CNN Structure: Backbone (Feature Detection) → Neck (Scaling) → Head (Classification and Localization)
- In MobileNetV2-YOLOv3, MobileNet is the backbone, some neck, and YOLOv3 is the head.
- In YOLOv3, DarkNet is the backbone, FPN is the neck and YOLOv3 is the head.
- In YOLOv4, CSPDarkNet53 (DarkNet53 + CSPNet strategy) is the backbone
- Later YOLO examples: Depends, like, ResNet or VGG for backbone, PAN for Neck, YOLO for head.
Base Networks / Backbones are trained on datasets like ImageNet.
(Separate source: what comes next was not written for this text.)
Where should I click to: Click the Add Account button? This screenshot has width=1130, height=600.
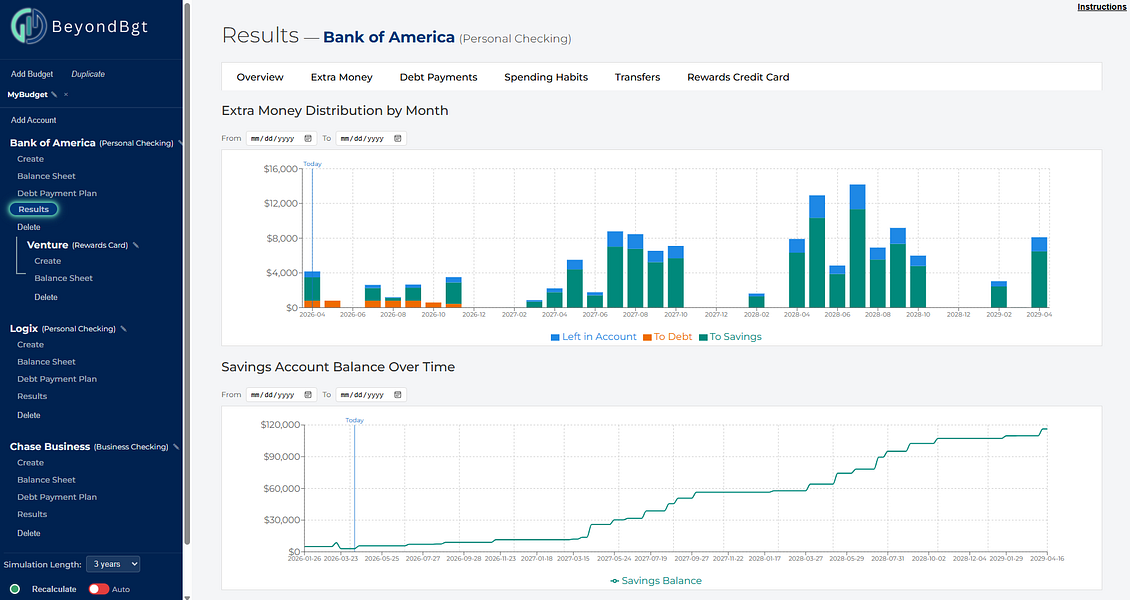(x=33, y=120)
Detection Networks:
- One-Stage: SSD, RetinaNet, YOLO, etc.
- Two-Stage: Faster-RNN, Masked R-CNN, etc.
Other Models:
- RTMDet (Real Time Object Detector)
- RT-DETR (Real Time Detection Transformer)
- YOLO Distributions
- Ultralytics YOLO (most popular, AGPLv3 / commercial dual-licensed)
- YOLO-NAS (Dect-AI’s open code / non-commercial pre-trained weights build of YOLO)
- YOLOX (Free, YOLOv3 with a DarkNet53 backbone)
- DarkNet YOLO (original, still maintained)
- MultimediaTechLab/YOLO (MIT licensed YOLOv7, YOLOv9 and YOLO-RD)
- YOLO derivatives
- WALDO 3.0